MIKE CHIEN Oregon wide receiver George
Gillett "defends" against a long pass to Bruin freshman
Craig Bragg in the second quarter of UCLA’s 21-20 loss to the Ducks
at the Rose Bowl. Oregon St. 21 UCLA 20
By Joshua Mason
Daily Bruin Staff
With two seconds of regulation remaining, Chris Griffith’s
50-yard field goal attempt wound up in a fate similar to
UCLA’s season. Just short.
Minutes before the ill-fated kick, the final score of the
Washington loss to Oregon State flashed on the Rose Bowl
scoreboard, a telling sign that the Bruins were still very much in
contention for a Pac-10 title. But when Griffith’s kick faded
short and wide right, so did UCLA’s hope for a meaningful end
to an emotion-draining two-game winning drought.
“Those guys will probably win the championship and go to
the Fiesta Bowl, and we were one point short of beating
them,” UCLA head coach Bob Toledo said of his team’s
loss to No. 7 Oregon. “I felt our players gave us a great
effort and I’m really sorry that we came up short.”

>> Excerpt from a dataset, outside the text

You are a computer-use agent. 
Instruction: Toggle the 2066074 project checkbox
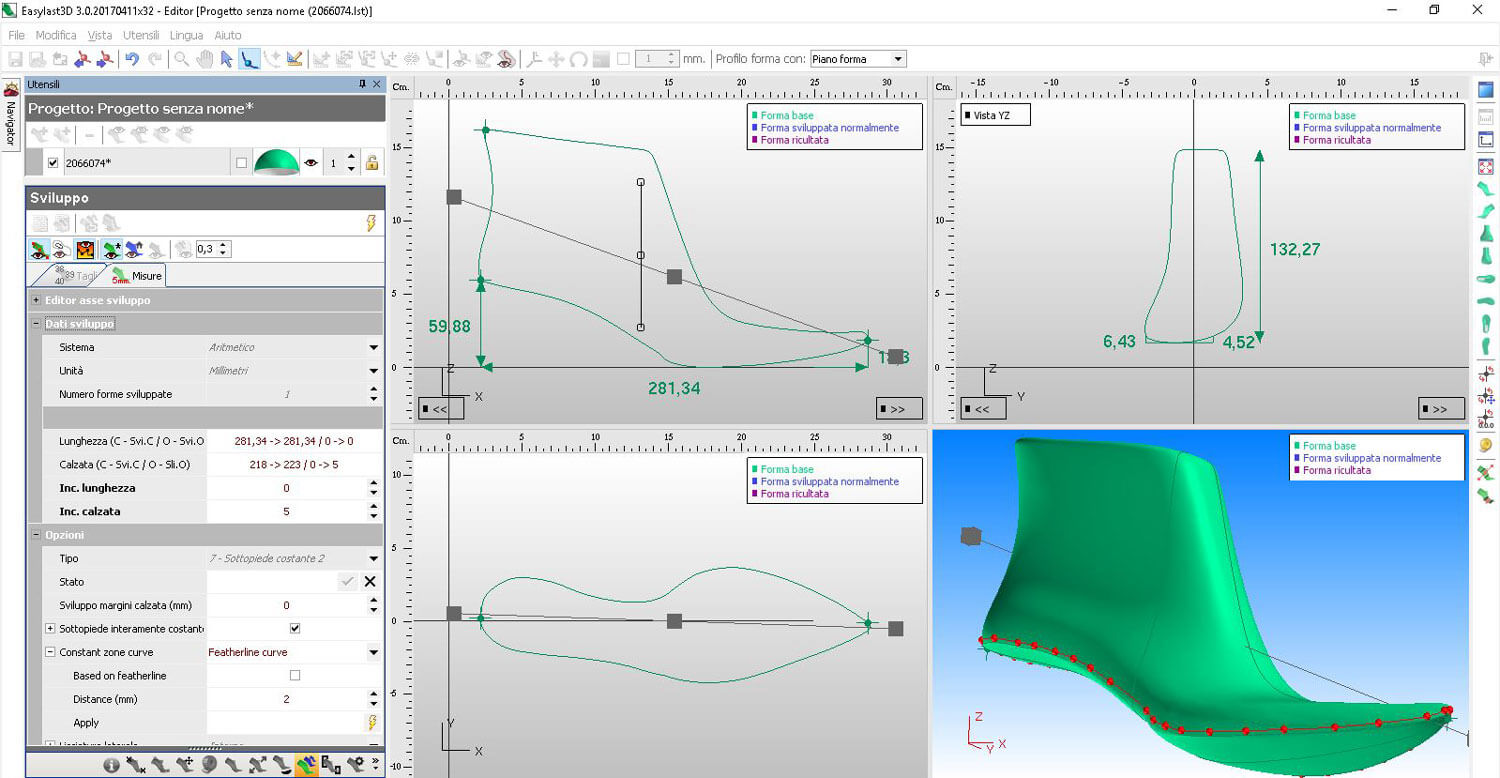point(53,161)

In what appeared to be a magical last drive starting at
UCLA’s 20, the Bruins survived two third-down scares, the
first converted by a Craig Bragg reception and the second by an
Akil Harris run. After failing to convert on a third-and-five
Harris run at Oregon’s 33-yard line, UCLA chose to run the
clock to two seconds and make an attempt at a field goal rather
than a short pass.
“We didn’t want to make a bad play,” Toledo
said. “We wanted to either win it or lose it with a field
goal.”
The irony of Saturday’s narrow loss to Oregon (9-1, 6-1
Pac-10) was that the Bruins (6-3, 3-3) looked like a team that had
shaped up after two disappointing losses to Stanford and Washington
State.
Cory Paus, who won back the starting job early in the week,
looked impressive in his reclaimed role as UCLA’s
signal-caller, finishing the day 14-of-22 for 321 yards passing.

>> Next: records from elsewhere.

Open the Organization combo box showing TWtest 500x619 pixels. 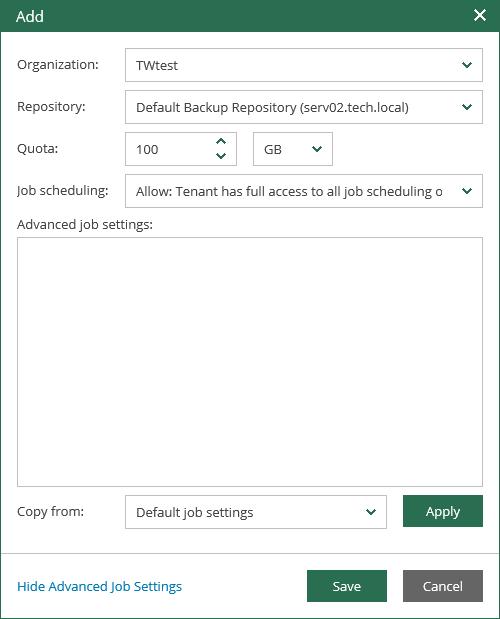click(x=303, y=65)
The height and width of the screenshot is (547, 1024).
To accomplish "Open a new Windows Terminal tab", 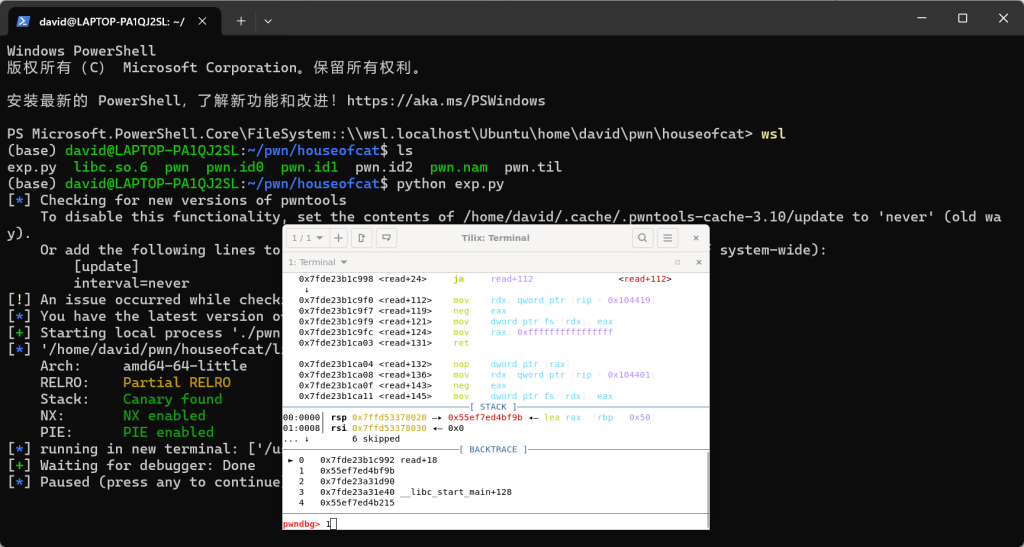I will (241, 20).
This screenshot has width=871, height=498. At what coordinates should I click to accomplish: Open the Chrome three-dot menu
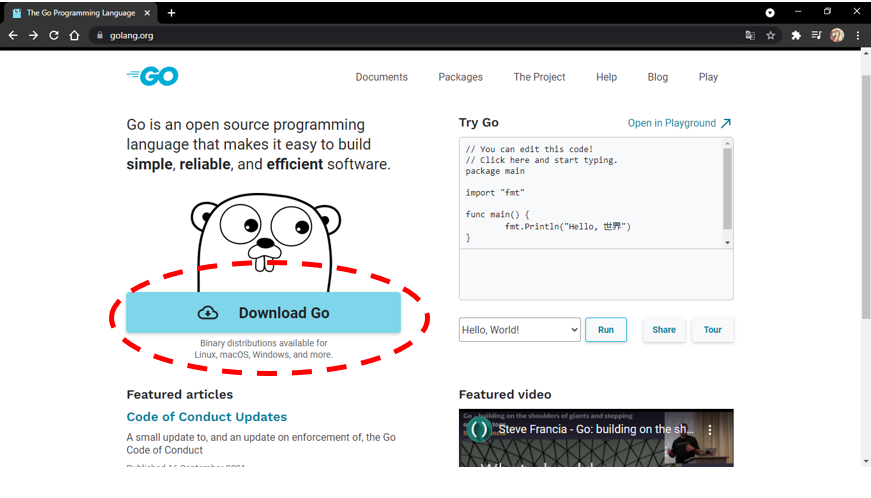coord(858,35)
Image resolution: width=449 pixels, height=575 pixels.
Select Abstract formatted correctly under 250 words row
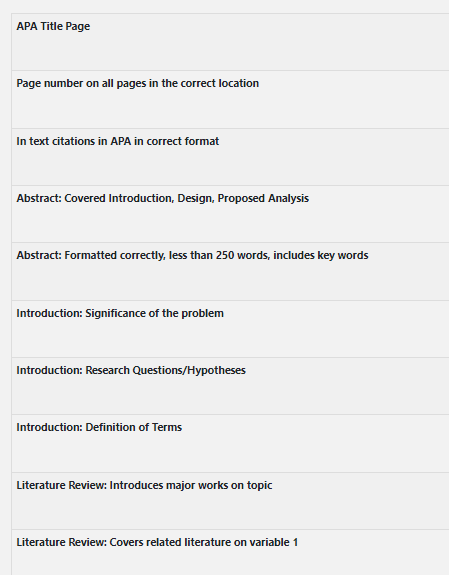[x=230, y=272]
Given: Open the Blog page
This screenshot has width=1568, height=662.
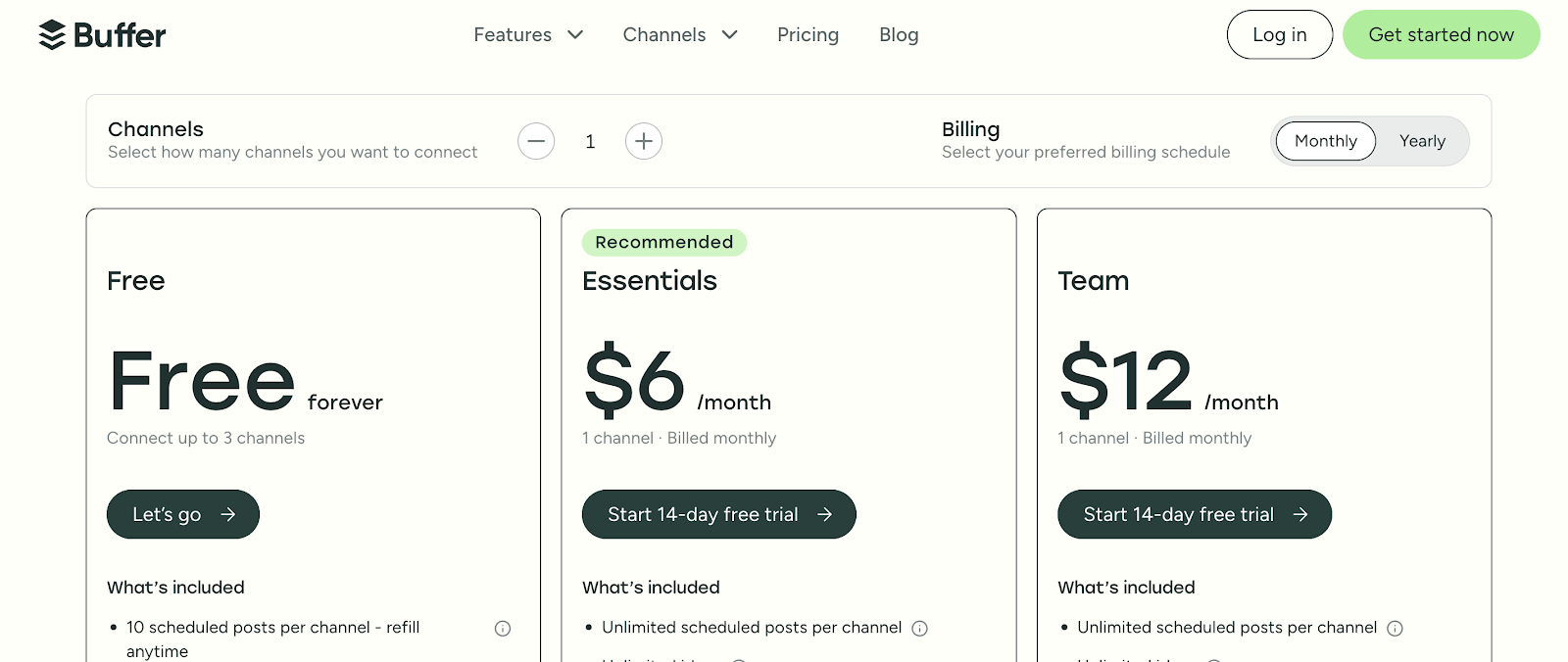Looking at the screenshot, I should click(x=899, y=35).
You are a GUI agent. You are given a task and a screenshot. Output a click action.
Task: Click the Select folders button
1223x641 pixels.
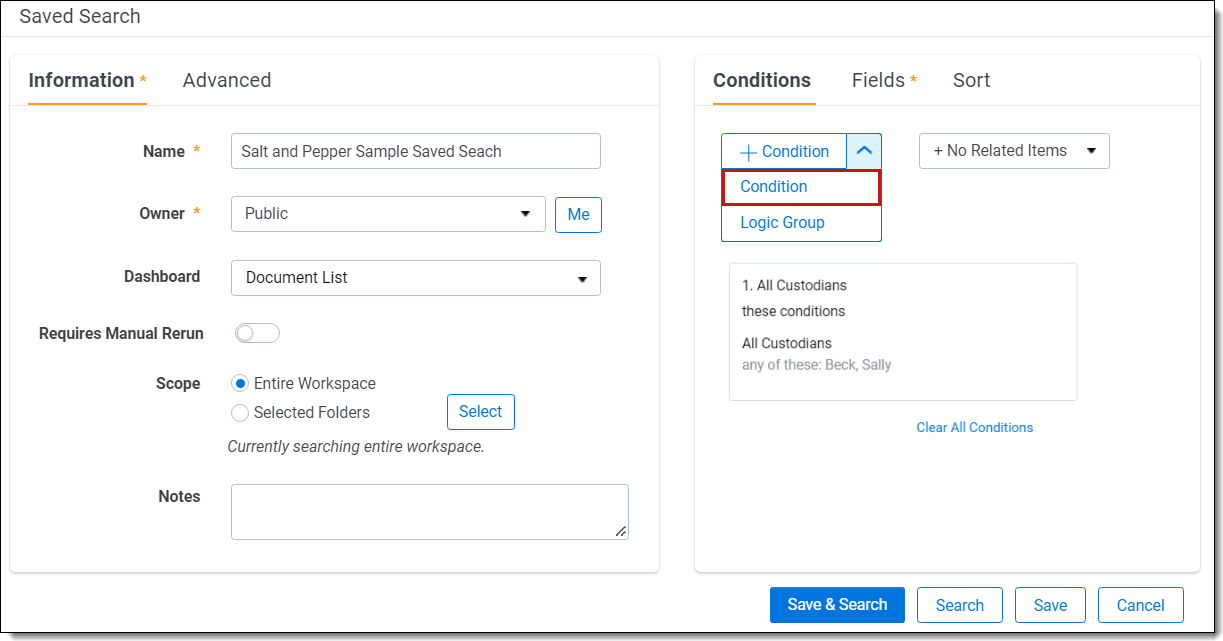click(480, 412)
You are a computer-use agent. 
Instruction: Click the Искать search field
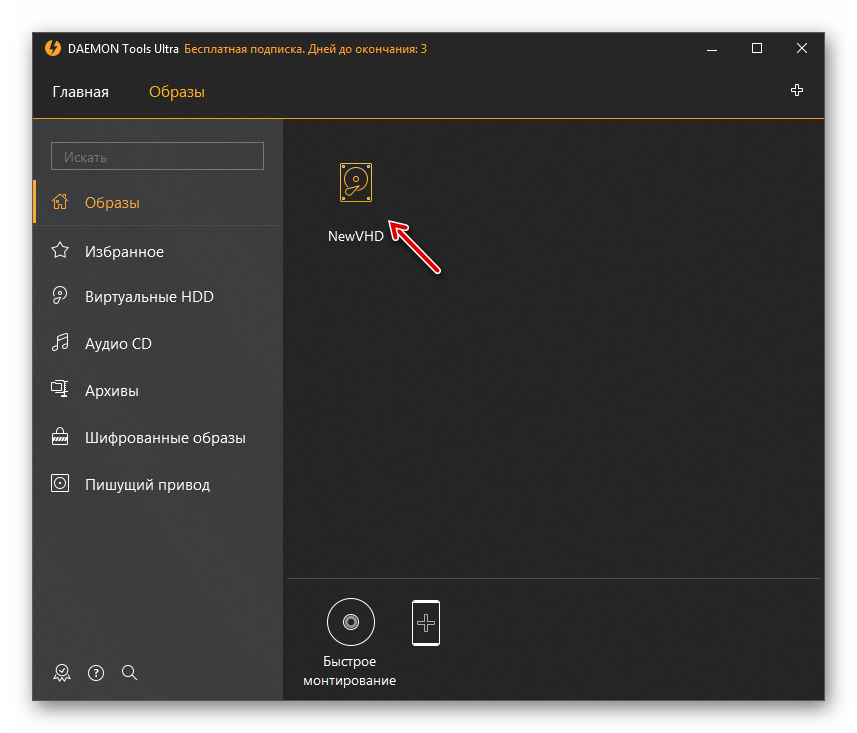(x=157, y=156)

Harris and Manuel White combined for 108 yards rushing in
replacement of DeShaun Foster. When all the puzzle pieces were fit
together, however, it was the Ducks who held the lead.

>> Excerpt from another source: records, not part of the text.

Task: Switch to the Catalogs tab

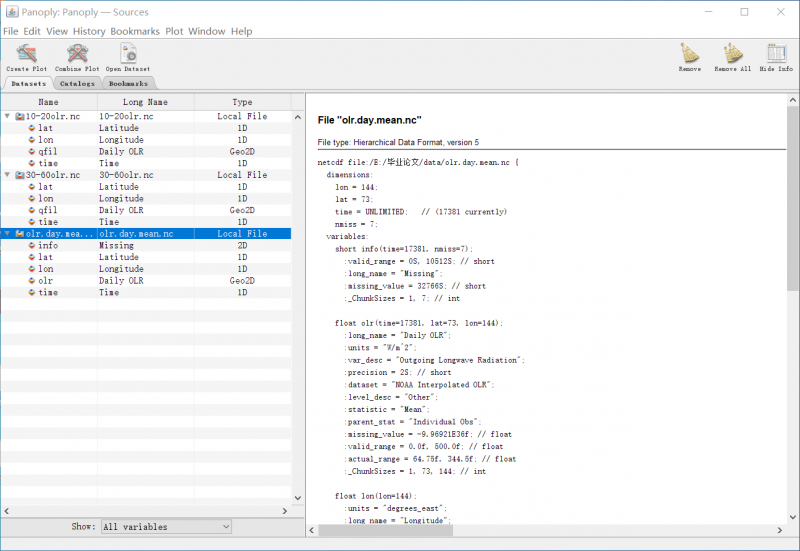Action: click(x=77, y=84)
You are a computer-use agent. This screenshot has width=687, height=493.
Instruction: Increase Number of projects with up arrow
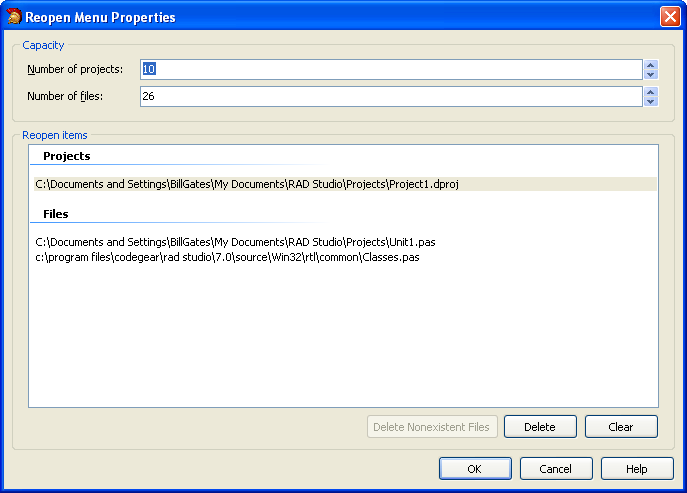point(651,65)
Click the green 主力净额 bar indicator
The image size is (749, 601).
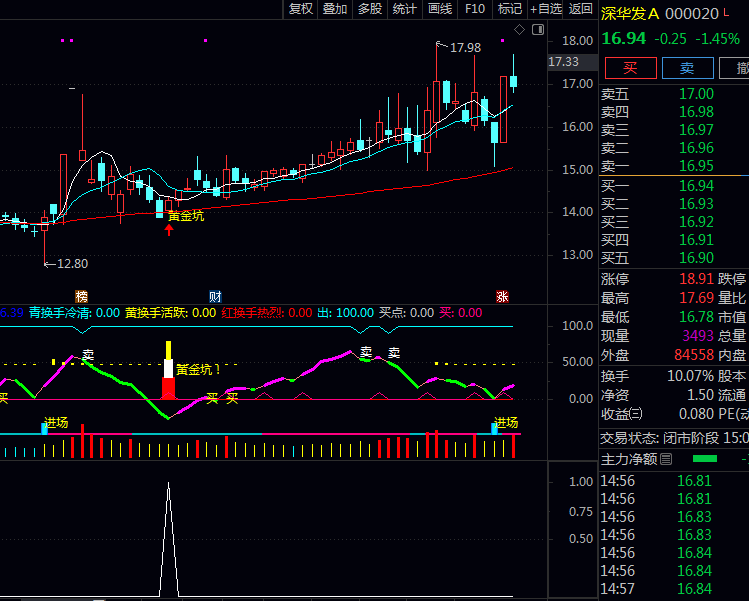coord(705,459)
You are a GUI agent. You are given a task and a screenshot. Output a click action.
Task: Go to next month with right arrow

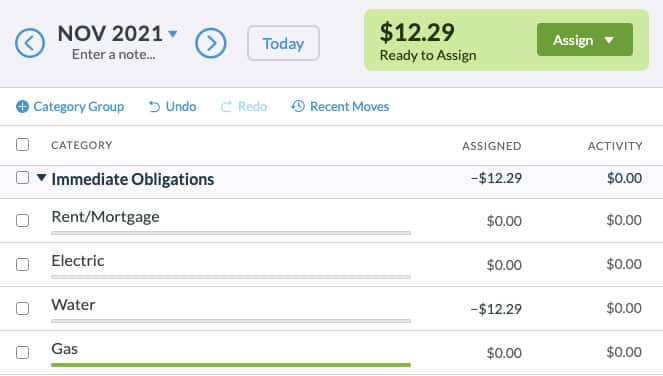click(x=211, y=43)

After shanking a field goal attempt off the left upright in
their first offensive series, the Ducks drove 74 yards down the
field for the game’s first score, capped by a Joey Harrington
touchdown run in which he slipped through the grasp of three Bruin
defenders.
On their next offensive series, the Bruins exchanged the favor,
driving the length of the field and setting up a Harris flip into
the end zone to tie the score at seven apiece.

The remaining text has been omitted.